# [EXTRAIT DU TEXTE]
Les uns croient que le phénomène est en passe d'envahir tous les pans de la société. À l'opposé, les autres disent que cela reste très marginal, voire inexistant. La preuve, personne ne se revendique comme étant woke. Dans mon livre, je tente d'établir une mesure de l'audience du wokisme à travers un sondage réalisé avec Opinionway. J'ai demandé aux Français de se positionner par rapport à des affirmations typiquement néoféministes, décoloniales, etc. Résultat, 4 % sont d'accord avec toutes les idées du wokisme. C'est le noyau dur. En revanche, certaines sont beaucoup plus répandues qu'on ne pourrait le croire. Ainsi, les assertions concernant les violences sexistes et sexuelles sont largement partagées, une personne sur cinq soutient le principe de réunions non mixtes et davantage encore sont favorables à la censure d'œuvres contenant des termes racistes.

Comment expliquez-vous cette radicalité ?

On touche ici à des sujets auxquels les Français sont attachés : la lutte contre les discriminations, l'égalité, le combat contre le sexisme et ses violences. Ces causes nourrissent une forme d'impatience, notamment chez les plus jeunes. Et, pour certains, comme je le disais, la fin en vient à justifier tous les débordements, même les moins démocratiques. Notre héritage révolutionnaire ou l'exemple du trotskisme devraient pourtant nous rappeler que, lorsqu'on utilise tous les moyens au service d'une cause messianique, cela ne se finit jamais très bien... On écrase sans états d'âme la présomption d'innocence, les principes du contradictoire nécessaires à des procès équitables, l'habeas corpus, l'universalisme des Lumières... Ce sont bien les moyens, davantage que les objectifs poursuivis, qui distinguent le wokisme de la gauche républicaine et universaliste.

Ce clivage entre l'action directe et la négociation a toujours existé à gauche, depuis les mouvements ouvriers du XIXe siècle...

# [DONNÉES ENREGISTRÉES]
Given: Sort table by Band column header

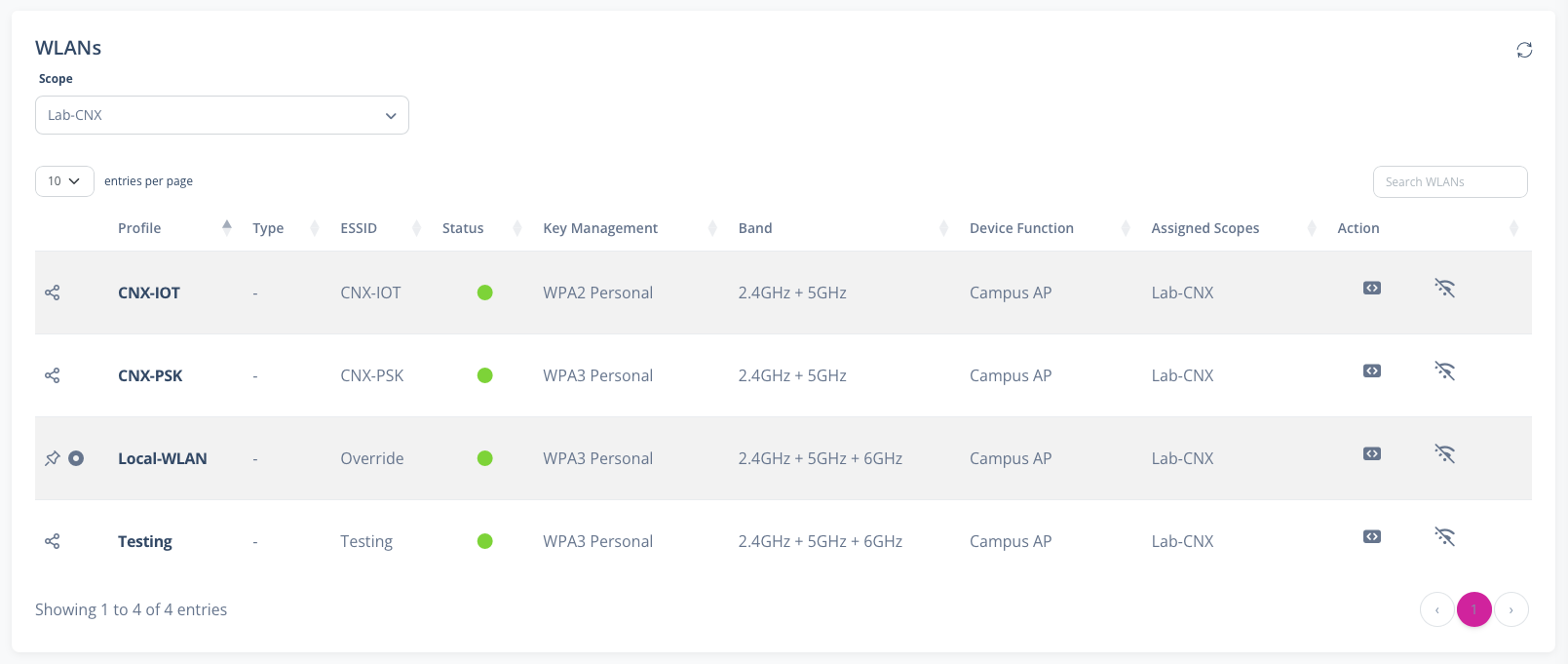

# [À FAIRE]
- 1) Répondez à ces questions à partir de l'extrait sur le wokisme :
(a) Quelle part des Français adhère à toutes les idées du wokisme selon le sondage ?
(b) Quelle proportion soutient le principe de réunions non mixtes ?
(c) Qu'est-ce qui distingue surtout le wokisme de la gauche républicaine et universaliste ?
- 2) Dans l'extrait sur le wokisme, résumez plus brièvement le paragraphe qui commence par « On touche ici à des sujets ».
- 3) Poursuivez l'extrait sur le wokisme à partir de sa dernière phrase.
La liste n'a aucun lien avec l'extrait sur le wokisme.

# [RÉPONSES DANS L'ORDRE]
- 1)
(a) 4 %, ce qui constitue le noyau dur.
(b) Une personne sur cinq.
(c) Les moyens, davantage que les objectifs poursuivis.

- 2) Les causes en jeu tiennent à cœur aux Français : lutte contre les discriminations, égalité, combat contre le sexisme et ses violences. Elles nourrissent une impatience, surtout chez les plus jeunes, au point que, pour certains, la fin justifie tous les débordements, même antidémocratiques. Or l'héritage révolutionnaire et le trotskisme rappellent qu'employer tous les moyens au service d'une cause messianique finit mal. On écrase alors la présomption d'innocence, le contradictoire, l'habeas corpus et l'universalisme des Lumières. Ce sont les moyens, plus que les objectifs, qui séparent le wokisme de la gauche républicaine et universaliste.

- 3)
Les jeunes se tournent vers le wokisme parce qu'ils croient que la gauche sociale-démocrate a échoué à combattre les discriminations. Or l'égalité est au cœur du logiciel de la gauche. Le problème, c'est que le chemin emprunté par les activistes risque de disqualifier l'ensemble de ceux qui se battent pour la faire progresser. Car enfin, la question mérite d'être posée : qui profite du rejet grandissant du wokisme ? Les conservateurs et tous ceux qui disqualifient le combat pour l'égalité ! La gauche républicaine doit reprendre le dessus, regarder en face ces dérives, et s'en détacher clairement. Sinon, j'ai la certitude qu'elle ne reviendra pas au pouvoir avant de très longues années.

Sont-ils vraiment dangereux ou simplement zélés et bruyants ?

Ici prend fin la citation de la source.